Cultural and Informational Institute of Tabiban مؤسسه فرهنگی و اطلاع‌رسانی تبیان
- Established: 2002
- Focus: cultural and educational
- Endowment: commercial
- Location: Tehran
- Website: tebyan.net

= Tebyan Cultural Institute =

Cultural and educational organization in Iran

Tebyan Cultural Institute is a cultural and educational organization.

== History ==
The Tebyan Cultural Institute was founded in 2002 in Iran. Its Alexa internet ranking is 15 in Iran.

== Activities ==
- Publication of cultural information on the web.
- Supporting cultural products in information technology.
- Publication of free of charge information on Tebyan's website.
- Providing consultation in religious issues.

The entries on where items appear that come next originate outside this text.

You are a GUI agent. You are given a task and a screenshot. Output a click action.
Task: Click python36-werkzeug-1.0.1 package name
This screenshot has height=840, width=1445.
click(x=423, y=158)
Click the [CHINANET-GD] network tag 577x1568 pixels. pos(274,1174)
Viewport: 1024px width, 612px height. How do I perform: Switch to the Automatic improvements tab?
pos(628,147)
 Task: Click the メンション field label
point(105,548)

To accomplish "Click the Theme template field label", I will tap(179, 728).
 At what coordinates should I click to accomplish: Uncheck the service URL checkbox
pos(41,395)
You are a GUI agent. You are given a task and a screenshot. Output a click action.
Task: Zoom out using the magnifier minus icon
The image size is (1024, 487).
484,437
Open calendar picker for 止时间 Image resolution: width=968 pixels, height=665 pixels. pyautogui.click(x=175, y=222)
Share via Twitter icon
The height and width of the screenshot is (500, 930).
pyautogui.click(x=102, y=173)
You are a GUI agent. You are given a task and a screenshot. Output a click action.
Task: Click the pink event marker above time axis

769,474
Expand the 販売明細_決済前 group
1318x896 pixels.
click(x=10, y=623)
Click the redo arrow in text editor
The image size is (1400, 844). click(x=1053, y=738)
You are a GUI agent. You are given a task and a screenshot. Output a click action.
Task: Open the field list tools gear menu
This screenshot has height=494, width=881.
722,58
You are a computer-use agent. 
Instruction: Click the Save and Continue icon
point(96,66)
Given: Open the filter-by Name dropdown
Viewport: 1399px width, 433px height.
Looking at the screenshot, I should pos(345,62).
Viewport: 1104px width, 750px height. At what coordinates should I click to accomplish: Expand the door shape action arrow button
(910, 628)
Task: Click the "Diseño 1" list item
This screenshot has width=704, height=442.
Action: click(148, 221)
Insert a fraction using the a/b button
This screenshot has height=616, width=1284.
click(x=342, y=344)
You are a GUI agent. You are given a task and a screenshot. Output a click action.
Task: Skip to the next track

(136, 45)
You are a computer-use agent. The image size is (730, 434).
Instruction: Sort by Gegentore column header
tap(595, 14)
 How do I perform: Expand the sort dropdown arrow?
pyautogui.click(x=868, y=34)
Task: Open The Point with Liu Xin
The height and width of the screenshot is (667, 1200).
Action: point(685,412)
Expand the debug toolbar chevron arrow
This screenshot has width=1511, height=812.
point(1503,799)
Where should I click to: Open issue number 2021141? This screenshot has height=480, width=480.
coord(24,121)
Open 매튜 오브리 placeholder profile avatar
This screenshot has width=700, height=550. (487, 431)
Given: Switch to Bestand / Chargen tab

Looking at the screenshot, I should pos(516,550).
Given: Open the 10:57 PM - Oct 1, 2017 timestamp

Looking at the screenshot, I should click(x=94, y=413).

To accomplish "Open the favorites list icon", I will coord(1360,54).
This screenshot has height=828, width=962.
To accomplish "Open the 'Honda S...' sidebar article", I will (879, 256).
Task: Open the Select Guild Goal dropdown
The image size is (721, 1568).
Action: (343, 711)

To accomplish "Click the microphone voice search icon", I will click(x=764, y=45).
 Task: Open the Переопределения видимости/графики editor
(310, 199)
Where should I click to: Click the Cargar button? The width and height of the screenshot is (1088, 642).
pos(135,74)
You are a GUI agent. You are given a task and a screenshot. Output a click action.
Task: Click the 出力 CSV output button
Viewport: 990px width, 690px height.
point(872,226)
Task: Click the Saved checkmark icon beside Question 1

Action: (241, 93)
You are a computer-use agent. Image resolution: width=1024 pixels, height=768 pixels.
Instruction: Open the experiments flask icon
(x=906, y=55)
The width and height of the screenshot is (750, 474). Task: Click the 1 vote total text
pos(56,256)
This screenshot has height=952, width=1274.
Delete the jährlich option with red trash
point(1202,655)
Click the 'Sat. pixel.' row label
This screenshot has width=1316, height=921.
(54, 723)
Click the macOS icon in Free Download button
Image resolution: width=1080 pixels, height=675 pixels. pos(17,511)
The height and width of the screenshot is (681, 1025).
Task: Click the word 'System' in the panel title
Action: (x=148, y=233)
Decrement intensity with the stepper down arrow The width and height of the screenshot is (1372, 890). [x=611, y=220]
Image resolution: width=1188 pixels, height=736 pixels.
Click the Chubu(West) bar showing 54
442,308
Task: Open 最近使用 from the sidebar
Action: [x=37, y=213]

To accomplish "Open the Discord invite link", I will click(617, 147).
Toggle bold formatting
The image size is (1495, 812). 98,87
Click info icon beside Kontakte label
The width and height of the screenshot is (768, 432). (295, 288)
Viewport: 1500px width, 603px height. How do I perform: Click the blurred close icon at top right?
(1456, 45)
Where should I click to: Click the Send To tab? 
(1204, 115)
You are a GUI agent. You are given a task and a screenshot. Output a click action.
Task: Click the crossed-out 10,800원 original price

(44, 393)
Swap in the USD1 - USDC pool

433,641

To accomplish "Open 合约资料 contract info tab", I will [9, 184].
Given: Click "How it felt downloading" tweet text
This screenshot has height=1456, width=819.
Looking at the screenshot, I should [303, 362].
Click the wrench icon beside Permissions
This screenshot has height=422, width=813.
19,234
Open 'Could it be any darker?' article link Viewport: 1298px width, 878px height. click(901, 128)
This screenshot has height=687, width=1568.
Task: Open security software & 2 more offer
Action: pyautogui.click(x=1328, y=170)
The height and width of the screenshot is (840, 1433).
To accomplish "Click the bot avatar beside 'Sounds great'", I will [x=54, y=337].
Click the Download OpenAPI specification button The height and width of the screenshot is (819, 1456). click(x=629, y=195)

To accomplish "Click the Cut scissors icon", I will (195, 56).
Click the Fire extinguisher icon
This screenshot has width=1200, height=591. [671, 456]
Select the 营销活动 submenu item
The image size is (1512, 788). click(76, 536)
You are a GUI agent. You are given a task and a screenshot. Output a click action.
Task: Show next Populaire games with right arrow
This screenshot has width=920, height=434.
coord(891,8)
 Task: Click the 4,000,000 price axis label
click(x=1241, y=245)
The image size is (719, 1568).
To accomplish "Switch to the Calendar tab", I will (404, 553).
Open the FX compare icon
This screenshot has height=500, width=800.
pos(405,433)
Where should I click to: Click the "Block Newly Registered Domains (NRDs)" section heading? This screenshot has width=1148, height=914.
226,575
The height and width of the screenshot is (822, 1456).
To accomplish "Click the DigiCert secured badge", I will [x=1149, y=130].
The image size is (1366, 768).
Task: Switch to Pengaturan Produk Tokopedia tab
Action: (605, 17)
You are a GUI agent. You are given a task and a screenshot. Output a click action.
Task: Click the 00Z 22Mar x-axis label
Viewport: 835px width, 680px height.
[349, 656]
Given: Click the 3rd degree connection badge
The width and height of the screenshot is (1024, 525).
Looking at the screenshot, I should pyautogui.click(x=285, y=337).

The Tebyan cultural institute, which is affiliated to the organization "Sazman-e Tablighat-e Eslami", is one of the biggest and best known cultural institutes in Iran, and has cooperated with other cultural institutes in different fields for supporting cultural festivals and broadcasting their activities in the media.

The activities of the institute's take place not only in Tehran, but also in the provincial centers, and 1,600,000 users visit its website each day.

The Iranian deputy minister supported its activities for sport and youth on the website tebyan.net in Tehran.

The new site of the Tebyan Cultural Institute is called hamsan.tebyan.net and is run by the Islamic Development Organisation.